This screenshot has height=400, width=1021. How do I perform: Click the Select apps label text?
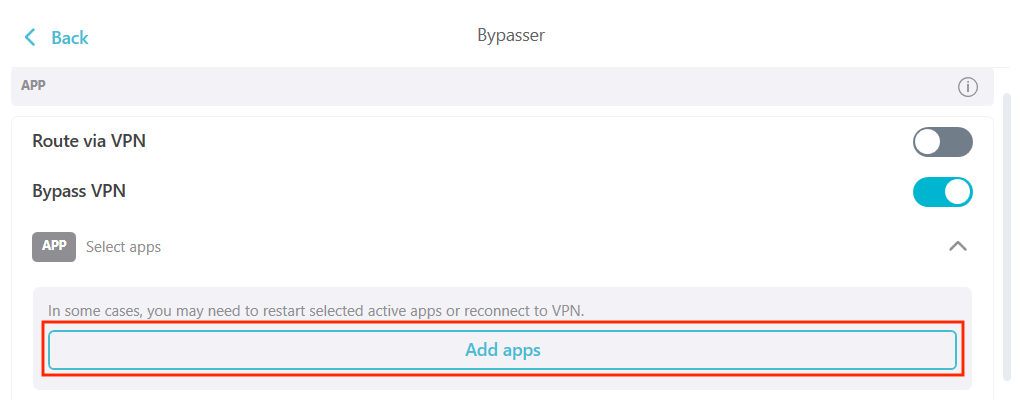click(123, 247)
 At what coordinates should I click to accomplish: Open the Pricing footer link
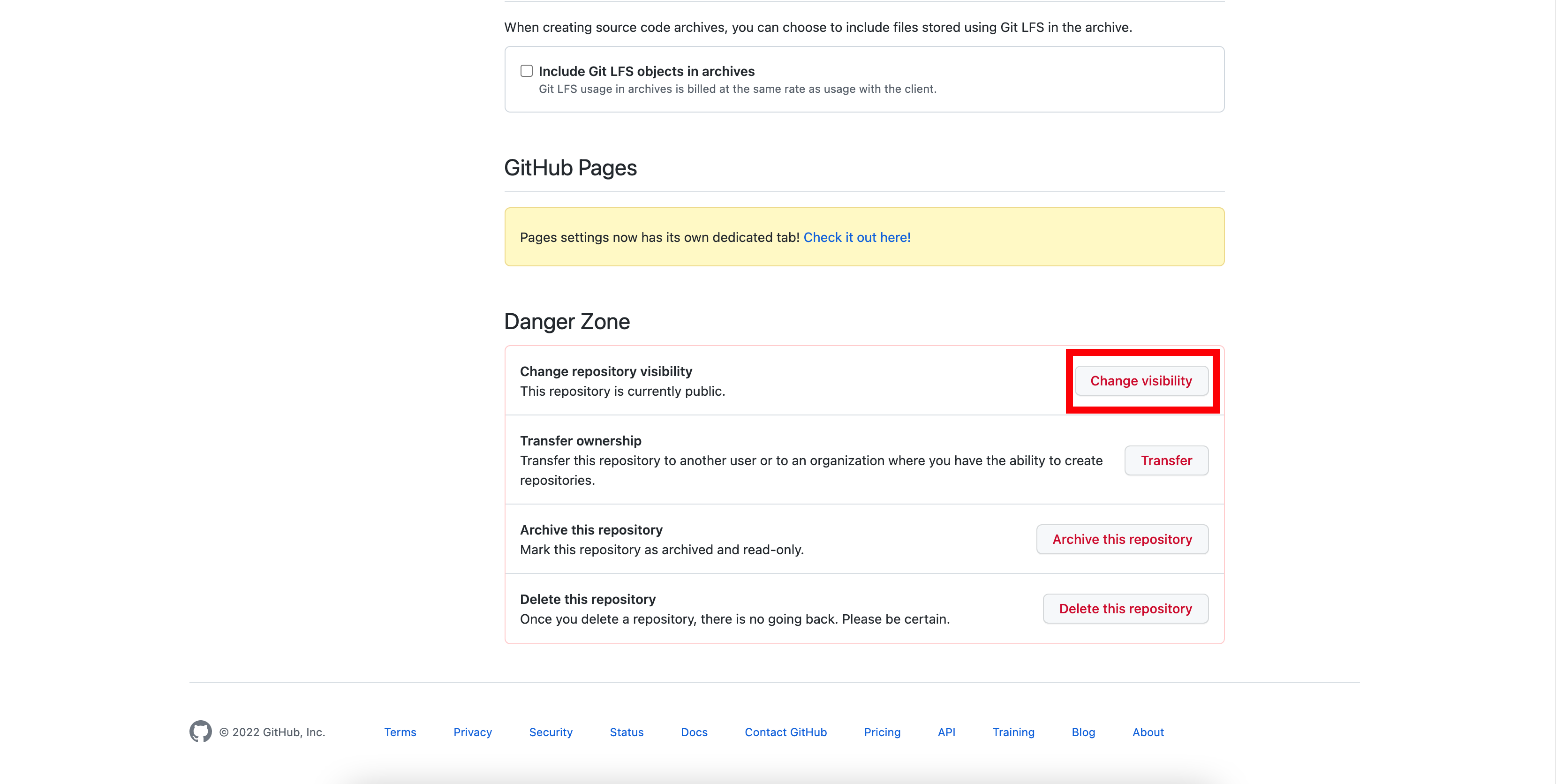point(882,732)

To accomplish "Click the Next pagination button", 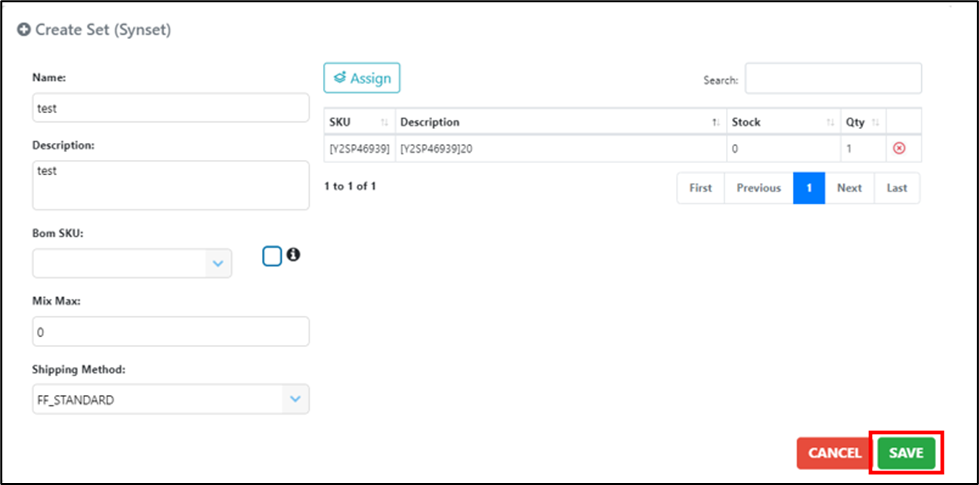I will 849,188.
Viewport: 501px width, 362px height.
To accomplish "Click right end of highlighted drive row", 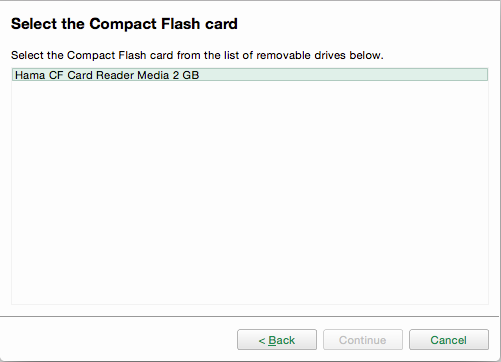I will click(x=467, y=75).
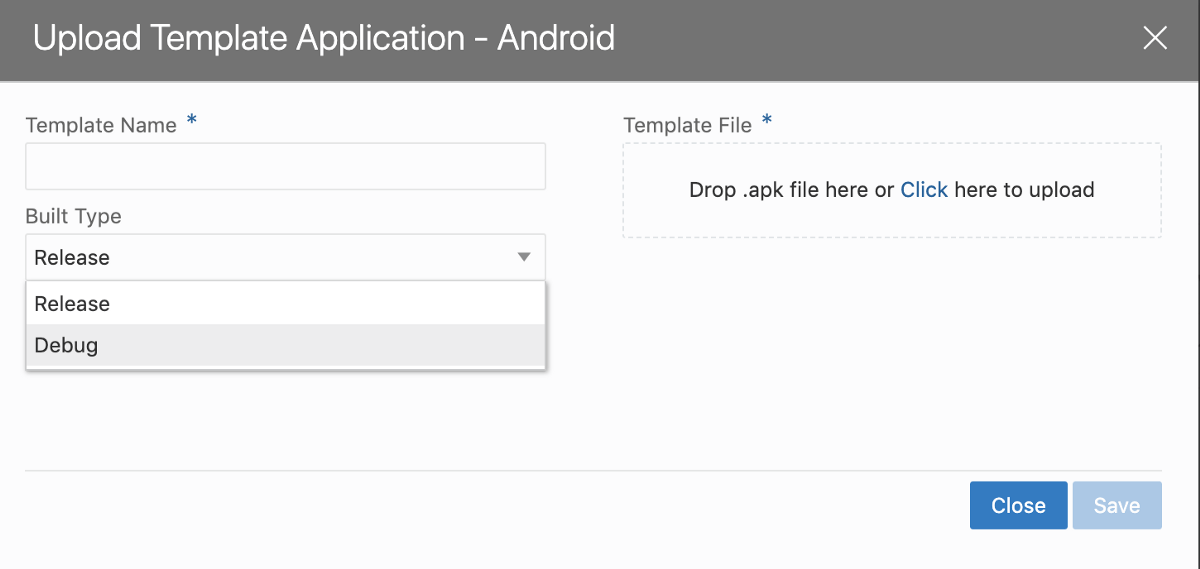
Task: Click the Built Type label
Action: [x=73, y=217]
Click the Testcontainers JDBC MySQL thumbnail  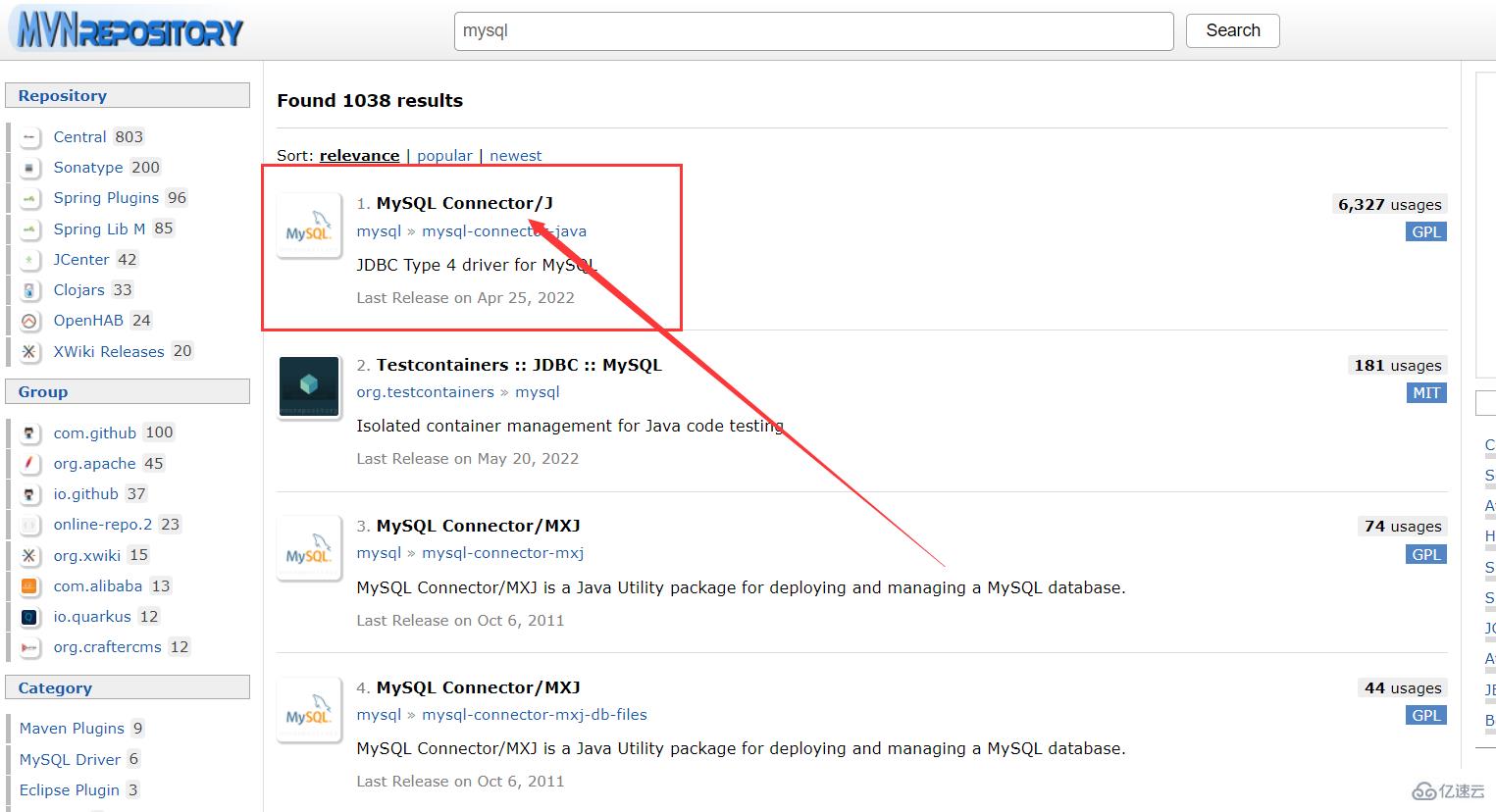tap(308, 385)
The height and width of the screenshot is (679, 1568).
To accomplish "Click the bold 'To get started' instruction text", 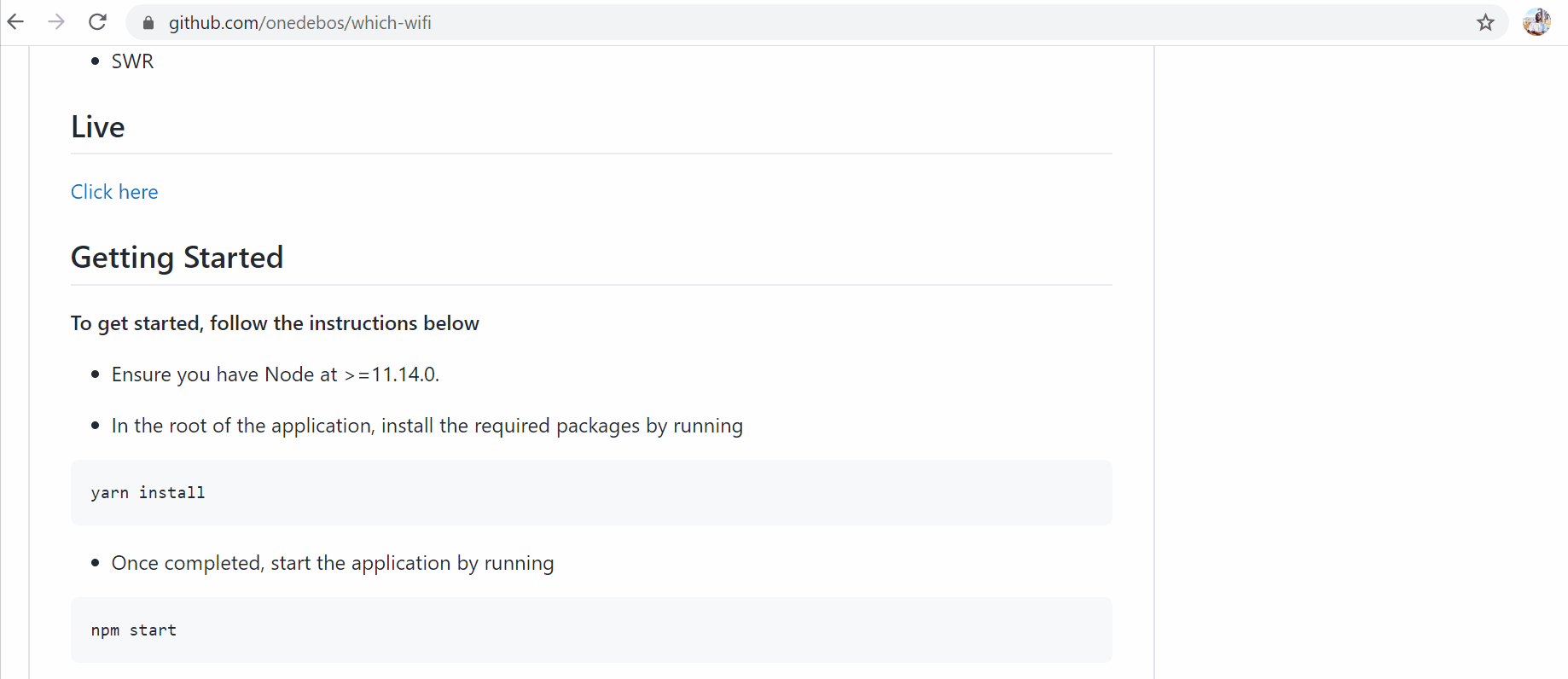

EXERCISE PROMPT:
Please pick out each line above that contains the string "label" and copy those lines in full.

RIGHT ANSWER:
This screenshot has height=400, width=1021. How do I perform: Click the Select apps label text?
Task: Click the Built Type label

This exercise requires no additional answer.